Giderek artan bir sorun olarak karşımıza çıkan iklim değişikliği, hem fiziksel hem de zihinsel sağlık üzerinde derin etkiler yaratmaktadır. Yüksek stress düzeyleri, sosyoekonomik sıkıntılar ve çevresel tehditler, kadınların ve kız çocuklarının ruhsal durumunu etkilemektedir. Araştırmalar, iklim değişikliği ve buna bağlı ayrıştırıcı etkilerin, özellikle genç kadınlarda otizm belirtilerini artırabileceğini göstermektedir. Yüksek tempolu yaşam koşulları, aile içindeki gerilim ve çevresel koşullar, genç kadınların otizm tanısı almasını kolaylaştıran unsurlar haline gelmiştir. Bu durumun daha iyi anlaşılması için, bilim dünyasında yapılan çalışmalar önem kazanmaktadır.
Genç kadınların otizm ile olan ilişkisini güçlendiren bir diğer unsur ise, eğitim sistemindeki değişikliklerdir. Eğitimdeki ayrımcılık, özel eğitim gereksinimlerini karşılamada yaşanan zorluklar ve sosyal destek mekanizmalarının yetersizliği, kız çocuklarının otizmin getirdiği zorluklarla daha çok mücadele etmelerine neden olmaktadır. Eğitimci ve ailelerin bu konuda bilinçlenmesi, genç kadınların yeteneklerini doğru bir şekilde ortaya çıkarmalarına olanak tanırken, aynı zamanda toplumda otizmin kabul edilebilirliğini artırmaktadır.
Son olarak, bu araştırmaların ortaya koyduğu bir diğer önemli veri, genç kadınlarda otizmin belirtilerinin genellikle daha ince, gizli veya sosyalleşme sorunları şeklinde ortaya çıkmasıdır. Kız çocuklarının sosyal yetenekleri, çoğunlukla toplumsal normlar nedeniyle erkek çocuklara göre daha fazla gözlemlenir. Bu nedenle, otizmin bazı belirtileri, genç kadınlarda daha kolay gizlenebilir veya göz ardı edilebilir. Fakat otizm spektrumunun epifizine dair yapılan çalışmalarda, bu durumun yalnızca görünürlük nedeniyle değil, aynı zamanda genetik ve çevresel etmenlerin etkileşiminde bir yol açıklığı oluşturduğu sonucuna varılmaktadır.

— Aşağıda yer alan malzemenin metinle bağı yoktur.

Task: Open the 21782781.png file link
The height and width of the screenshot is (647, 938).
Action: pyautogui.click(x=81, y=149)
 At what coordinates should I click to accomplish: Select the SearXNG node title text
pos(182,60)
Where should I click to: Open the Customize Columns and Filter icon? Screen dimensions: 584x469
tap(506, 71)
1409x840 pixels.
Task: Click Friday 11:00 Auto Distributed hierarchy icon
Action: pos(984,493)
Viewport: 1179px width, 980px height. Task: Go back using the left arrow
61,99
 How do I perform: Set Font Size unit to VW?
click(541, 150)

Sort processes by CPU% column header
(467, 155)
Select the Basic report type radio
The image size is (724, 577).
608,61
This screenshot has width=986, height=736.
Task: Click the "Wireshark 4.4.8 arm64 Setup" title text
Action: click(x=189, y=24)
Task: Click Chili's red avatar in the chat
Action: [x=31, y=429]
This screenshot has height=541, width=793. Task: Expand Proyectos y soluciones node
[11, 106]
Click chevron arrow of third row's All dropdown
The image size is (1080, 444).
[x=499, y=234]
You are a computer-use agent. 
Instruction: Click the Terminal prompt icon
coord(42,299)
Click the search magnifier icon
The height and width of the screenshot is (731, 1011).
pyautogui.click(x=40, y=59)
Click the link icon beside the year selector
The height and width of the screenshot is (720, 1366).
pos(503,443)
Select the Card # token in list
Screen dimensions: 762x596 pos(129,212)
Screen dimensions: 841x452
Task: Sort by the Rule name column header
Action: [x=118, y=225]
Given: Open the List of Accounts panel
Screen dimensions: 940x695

Sonuç olarak, genç kadınlarda otizm tanısı konulma sıklığındaki artış, multifaktöriyel bir durumu yansıtmaktadır. Farkındalığın artması, genetik ve çevresel etmenlerin etkileşimi, eğitim sistemindeki değişiklikler ve toplumsal algıların değişimi, bu durumun temel nedenleridir. Genç kadınlar üzerinde yapılan özel çalışmalar ve araştırmalar, bu alandaki bilgimizi daha da derinleştirecek ve toplumsal bilinçlenmeye katkı sağlayacaktır. Otizmle ilgili yanlış algıların ortadan kaldırılması ve toplumsal destek sistemlerinin güçlendirilmesi ile, bu alanda daha sağlıklı ilerlemeler kaydedilmesi mümkün olacaktır.